→ **SOURCE DOCUMENT**
· · ·

Where? When? How? Those are some basic travel questions that I have yet to find answers to. In a couple of days we'll arrive in St. George Utah and I'll spend the next five months working on the answers to those questions.
Dreams are not easy to fulfill. Especially as the decades accumulate and life becomes complicated by love, careers, financial concerns, aging body, etc. The romance of taking off to see the world loses some of its charm when it involves leaving the person you love. Sue and I don't regret the career decisions we've made that resulted in us being separated by miles and months in the past but the thought of waving goodbye again is unpleasant.
I have designed the first phase of my “World Trip” to make the separations no longer than a couple of months and to include some adventures that Sue and I can do together. Come early this summer I'll head to Spain to study Spanish and see some of Europe. In late summer Sue and I will meet up in France to hike the El Camino. It's about 500 miles of hostel to hostel hiking through Spain. It'll take us about two months to complete. If we finish it in late October or November we'll be able to catch a repositioning cruise from Europe back to the States.
I've crossed the Atlantic once before while serving as medical officer aboard the USS Kalamazoo and really enjoyed it. After taps and the chaplain's evening prayer I would hang out on the bridge. There I would watch the bow plow through the endless waves in the moonlight while listening to the radio traffic. I loved listening to the voices with thick accents crackle over the radio as I sat in the red glow of the bridge lights. Red lights were used on the bridge to optimize the crews night vision. Somewhere out there in the dark one night, a cargo ship in trouble sent a distress call. I listened attentively to the captain, chief engineer and other “real sailors” speaking in nautical jargon about repair options but all I could ascertain was that the ship had a serious malfunction and needed help fast. Shortly after the distress call was sent you could hear ships from a variety of nations offer assistance over the radio. Our ship was too far from the distressed vessel to steam to its aid but other ships in our battle group did.Thanks to the help of sailors from various countries the foundering ship was stabilized and limped safely into port. Mariners going to the aid of other mariners has been the tradition for centuries but to see it in action in modern times was heart warming.
During my voyage from the Med through the Suez Canal to the Persian Gulf and back to the States, I thought many times how much Sue would enjoy the experience. Perhaps a repositioning cruise is the next best thing. A repositioning cruise is where ships are moved from one region to another, i.e. Mediterranean to the Caribbean. One difference between a repositioning cruise and a typical cruise is you spend more days at sea. I prefer being at sea to stopping in ports that are simply tourist traps devoid of local culture. Of course you still have all the entertainment and gluttony of a typical cruise but for a more reasonable price. I've found crossings going for as little as $45 a day per person for a 15 day cruise. You will also need to pay taxes/fees ($100/person) and gratuities ($10/person/day). Considering a typical two week hotel vacation in the states it's a reasonable charge for the services provided and it's far more interesting than taking a plane. Plus a little pampering after a few months of living out of a backpack will be appreciated.
Once we get back to the States the next phase would involve me heading south of the border but first I need to figure out the details of Phase One. Where to study in Spain? What to visit in Europe? What to pack for the El Camino? … If you've studied Spanish in Spain, taken a repositioning cruise from Europe to the States or hiked the El Camino I'd love to hear your suggestions. Maybe next Wednesday I'll have a couple of answers to go along with the growing number of questions.

· · ·

→ **WORK TO COMPLETE**
[a] Echo the travel post's wording, everything from "Where? When? How?" down to "to those questions.".
[b] According to the travel post, what dollar amounts does a repositioning cruise cost, and what does each one cover?
[c] Answer yes or no for each statement according to the travel post, quoting the words that decide it: (i) The El Camino hike covers about 500 miles. (ii) The narrator's ship steamed to the aid of the cargo ship in distress. (iii) The bridge used red lights to help the crew see at night.
The listing has no connection to the travel post.

· · ·

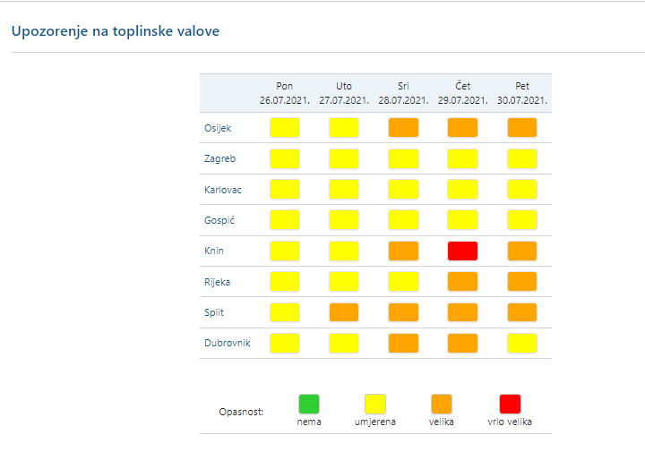Image resolution: width=645 pixels, height=460 pixels.
Task: Click Rijeka orange warning for Čet 29.07.2021.
Action: (x=462, y=282)
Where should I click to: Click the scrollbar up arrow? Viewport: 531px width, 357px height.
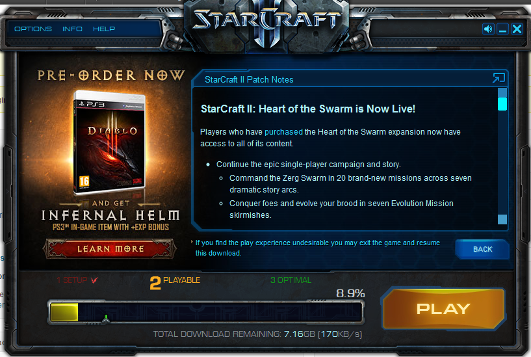click(502, 92)
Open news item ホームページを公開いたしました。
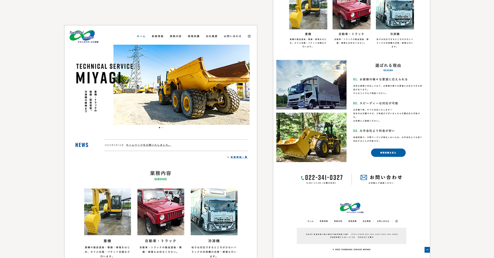 click(149, 145)
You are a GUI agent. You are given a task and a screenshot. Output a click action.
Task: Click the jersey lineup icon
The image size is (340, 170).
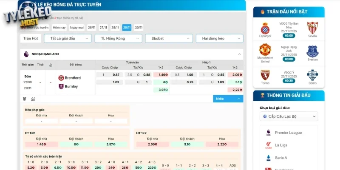tap(25, 99)
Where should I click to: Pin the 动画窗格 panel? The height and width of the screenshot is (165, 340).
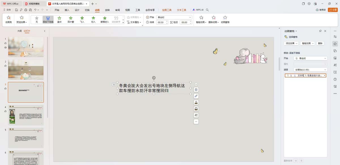pyautogui.click(x=320, y=31)
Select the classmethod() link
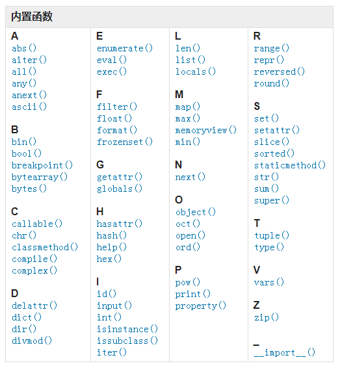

· · ·

→ **TASK-BY-TASK RESULTS**
[a]
Where? When? How? Those are some basic travel questions that I have yet to find answers to. In a couple of days we'll arrive in St. George Utah and I'll spend the next five months working on the answers to those questions.

[b]
- $45 a day per person for a 15-day crossing
- $100 per person in taxes/fees
- $10 per person per day in gratuities

[c]
(i) Yes: "It's about 500 miles of hostel to hostel hiking through Spain."
(ii) No: "Our ship was too far from the distressed vessel to steam to its aid"
(iii) Yes: "Red lights were used on the bridge to optimize the crews night vision."